Kepala Badan Riset dan Inovasi Nasional (BRIN) Arif Satria memaparkan sejumlah inovasi untuk mendukung program Makan Bergizi Gratis (MBG) dalam konferensi pers Indonesia Innovator Award, Senin (10/8/2026). Inovasi tersebut mencakup seluruh rantai MBG, mulai dari produksi bahan baku, pengolahan pangan, pengemasan, quality control, hingga monitoring dan evaluasi. Pada kategori produksi bahan baku, BRIN mengembangkan mie prebiotik tinggi protein dengan kandungan protein lebih dari 35% kebutuhan protein orang dewasa, serta teknologi food saver untuk menjaga kesegaran bahan makanan. Untuk pengolahan pangan, ada mesin pemasak sistem terbuka yang mampu mematangkan bahan, menghilangkan bau langu, dan mensterilkan cairan, serta mesin retort skala UMKM berbasis IoT untuk produksi RTE berkualitas. Di bidang pengemasan, BRIN menghadirkan kemasan aktif dan smart bioplastic berbasis biomassa untuk mendeteksi kadaluarsa makanan.
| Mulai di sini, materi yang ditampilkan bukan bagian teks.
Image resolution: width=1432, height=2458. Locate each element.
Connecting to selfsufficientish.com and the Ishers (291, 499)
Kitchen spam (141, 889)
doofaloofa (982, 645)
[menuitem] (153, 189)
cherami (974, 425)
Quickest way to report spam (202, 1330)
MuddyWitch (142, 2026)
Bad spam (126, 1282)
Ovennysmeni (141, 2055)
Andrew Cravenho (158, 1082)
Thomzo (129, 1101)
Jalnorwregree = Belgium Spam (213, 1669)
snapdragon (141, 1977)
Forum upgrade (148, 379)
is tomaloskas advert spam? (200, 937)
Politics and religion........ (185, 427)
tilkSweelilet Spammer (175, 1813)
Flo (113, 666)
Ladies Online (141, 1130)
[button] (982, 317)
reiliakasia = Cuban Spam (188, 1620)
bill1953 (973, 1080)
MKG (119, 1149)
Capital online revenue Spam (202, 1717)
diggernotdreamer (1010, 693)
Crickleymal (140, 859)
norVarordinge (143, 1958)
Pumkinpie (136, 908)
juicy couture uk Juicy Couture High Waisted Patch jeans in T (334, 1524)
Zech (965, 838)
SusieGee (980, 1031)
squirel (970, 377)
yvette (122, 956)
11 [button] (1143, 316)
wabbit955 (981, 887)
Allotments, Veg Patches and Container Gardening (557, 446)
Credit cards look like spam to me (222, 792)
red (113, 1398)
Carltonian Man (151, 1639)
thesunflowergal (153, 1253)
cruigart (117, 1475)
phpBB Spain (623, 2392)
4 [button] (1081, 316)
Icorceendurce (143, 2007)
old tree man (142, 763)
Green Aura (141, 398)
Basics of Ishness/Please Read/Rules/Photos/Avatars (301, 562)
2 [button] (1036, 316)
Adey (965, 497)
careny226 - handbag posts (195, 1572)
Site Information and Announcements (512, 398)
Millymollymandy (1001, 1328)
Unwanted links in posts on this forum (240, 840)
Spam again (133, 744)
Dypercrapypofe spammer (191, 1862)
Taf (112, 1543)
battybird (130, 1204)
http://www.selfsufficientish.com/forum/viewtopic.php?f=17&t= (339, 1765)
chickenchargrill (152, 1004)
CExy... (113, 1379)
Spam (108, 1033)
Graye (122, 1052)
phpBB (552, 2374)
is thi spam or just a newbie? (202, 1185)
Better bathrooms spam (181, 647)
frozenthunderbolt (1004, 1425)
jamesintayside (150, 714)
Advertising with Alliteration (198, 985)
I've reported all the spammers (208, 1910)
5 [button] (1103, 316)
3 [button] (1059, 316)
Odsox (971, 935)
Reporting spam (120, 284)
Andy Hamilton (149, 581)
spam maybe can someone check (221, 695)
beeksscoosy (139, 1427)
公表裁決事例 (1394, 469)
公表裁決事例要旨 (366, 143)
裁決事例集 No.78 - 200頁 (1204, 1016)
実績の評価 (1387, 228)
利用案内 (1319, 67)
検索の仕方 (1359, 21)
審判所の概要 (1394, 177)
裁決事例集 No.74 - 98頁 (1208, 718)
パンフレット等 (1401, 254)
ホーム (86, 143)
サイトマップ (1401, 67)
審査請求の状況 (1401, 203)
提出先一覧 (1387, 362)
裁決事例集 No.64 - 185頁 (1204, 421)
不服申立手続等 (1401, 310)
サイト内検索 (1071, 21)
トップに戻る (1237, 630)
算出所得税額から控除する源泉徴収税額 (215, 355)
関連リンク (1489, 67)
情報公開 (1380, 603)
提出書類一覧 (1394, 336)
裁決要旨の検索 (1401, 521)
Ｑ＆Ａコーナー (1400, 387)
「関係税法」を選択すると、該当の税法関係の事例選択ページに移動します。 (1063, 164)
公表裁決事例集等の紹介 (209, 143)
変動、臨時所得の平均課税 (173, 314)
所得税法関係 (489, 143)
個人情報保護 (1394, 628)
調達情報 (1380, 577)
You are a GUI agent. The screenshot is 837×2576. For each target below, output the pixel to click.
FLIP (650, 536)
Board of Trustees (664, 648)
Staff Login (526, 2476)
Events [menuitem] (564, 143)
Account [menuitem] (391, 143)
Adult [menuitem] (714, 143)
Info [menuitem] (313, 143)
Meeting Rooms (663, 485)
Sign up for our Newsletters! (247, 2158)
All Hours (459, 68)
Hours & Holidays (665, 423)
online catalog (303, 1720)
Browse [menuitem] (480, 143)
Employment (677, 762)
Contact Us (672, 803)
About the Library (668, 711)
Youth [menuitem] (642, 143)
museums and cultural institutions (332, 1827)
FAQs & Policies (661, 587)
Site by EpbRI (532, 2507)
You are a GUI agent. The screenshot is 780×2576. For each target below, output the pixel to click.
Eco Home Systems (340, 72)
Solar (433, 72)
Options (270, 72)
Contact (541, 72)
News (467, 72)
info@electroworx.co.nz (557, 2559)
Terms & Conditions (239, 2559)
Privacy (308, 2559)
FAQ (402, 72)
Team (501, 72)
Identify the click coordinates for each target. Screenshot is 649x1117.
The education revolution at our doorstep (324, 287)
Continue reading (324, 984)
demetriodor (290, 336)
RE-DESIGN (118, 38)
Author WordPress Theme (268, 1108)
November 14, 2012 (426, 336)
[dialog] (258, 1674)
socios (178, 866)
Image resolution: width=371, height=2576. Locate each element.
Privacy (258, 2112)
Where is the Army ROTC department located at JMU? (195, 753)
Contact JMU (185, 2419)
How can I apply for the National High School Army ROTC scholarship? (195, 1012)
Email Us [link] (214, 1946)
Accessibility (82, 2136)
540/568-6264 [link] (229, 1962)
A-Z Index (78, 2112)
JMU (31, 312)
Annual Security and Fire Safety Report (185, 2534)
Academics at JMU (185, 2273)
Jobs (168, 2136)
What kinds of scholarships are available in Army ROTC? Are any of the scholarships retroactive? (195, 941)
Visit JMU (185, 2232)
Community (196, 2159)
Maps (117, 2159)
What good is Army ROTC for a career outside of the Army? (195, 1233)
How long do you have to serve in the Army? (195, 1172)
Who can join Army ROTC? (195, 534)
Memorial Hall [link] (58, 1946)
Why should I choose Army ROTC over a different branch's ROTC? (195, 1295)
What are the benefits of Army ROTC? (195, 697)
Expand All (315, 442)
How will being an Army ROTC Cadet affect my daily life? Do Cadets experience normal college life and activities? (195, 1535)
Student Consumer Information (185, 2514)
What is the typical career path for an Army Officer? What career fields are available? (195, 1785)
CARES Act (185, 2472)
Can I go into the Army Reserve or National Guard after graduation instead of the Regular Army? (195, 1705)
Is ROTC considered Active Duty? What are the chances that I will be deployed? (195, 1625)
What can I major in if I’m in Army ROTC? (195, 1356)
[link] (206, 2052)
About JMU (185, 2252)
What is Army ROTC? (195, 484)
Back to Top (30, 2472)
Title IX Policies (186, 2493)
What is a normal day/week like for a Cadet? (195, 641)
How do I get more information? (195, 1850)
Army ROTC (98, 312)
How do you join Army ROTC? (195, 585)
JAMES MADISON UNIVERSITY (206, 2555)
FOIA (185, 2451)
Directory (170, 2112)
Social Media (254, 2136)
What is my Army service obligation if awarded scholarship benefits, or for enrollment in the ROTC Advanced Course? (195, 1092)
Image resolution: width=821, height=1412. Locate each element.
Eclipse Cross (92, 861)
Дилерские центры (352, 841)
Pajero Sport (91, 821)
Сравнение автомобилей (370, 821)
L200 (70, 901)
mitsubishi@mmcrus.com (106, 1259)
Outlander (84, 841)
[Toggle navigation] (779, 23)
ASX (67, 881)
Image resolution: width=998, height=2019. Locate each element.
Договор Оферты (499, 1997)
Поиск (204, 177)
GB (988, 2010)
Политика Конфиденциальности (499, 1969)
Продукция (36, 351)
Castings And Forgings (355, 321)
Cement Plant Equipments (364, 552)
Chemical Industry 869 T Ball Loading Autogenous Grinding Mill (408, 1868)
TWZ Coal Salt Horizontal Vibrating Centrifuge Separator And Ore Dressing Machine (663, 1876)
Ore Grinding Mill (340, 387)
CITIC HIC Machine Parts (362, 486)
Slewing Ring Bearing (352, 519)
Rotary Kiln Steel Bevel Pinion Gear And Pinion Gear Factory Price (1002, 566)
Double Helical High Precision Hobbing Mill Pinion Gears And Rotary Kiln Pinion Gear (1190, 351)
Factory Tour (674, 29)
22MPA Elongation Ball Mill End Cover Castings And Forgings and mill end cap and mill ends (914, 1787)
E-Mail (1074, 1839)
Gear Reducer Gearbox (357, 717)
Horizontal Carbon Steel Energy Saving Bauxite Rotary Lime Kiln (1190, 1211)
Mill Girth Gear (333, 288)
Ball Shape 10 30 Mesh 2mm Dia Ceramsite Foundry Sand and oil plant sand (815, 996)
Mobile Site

Untuk quality control dan keamanan pangan, ada fresh scan berbasis gas H2S dan NH3 terintegrasi IoT, test-kit MBG dengan multisensor gas lima jenis, serta test-kit pendeteksi kehalalan. BRIN juga mengembangkan sistem monev berbasis kecerdasan buatan (AI) untuk memantau keamanan pangan, gizi, higienitas dapur, dan rantai pasok secara real-time guna mencegah risiko keracunan. Arif menekankan pentingnya hilirisasi riset agar tidak berhenti pada publikasi atau prototipe, sejalan dengan pesan Presiden Prabowo Subianto bahwa penguasaan teknologi menentukan posisi negara di mata dunia.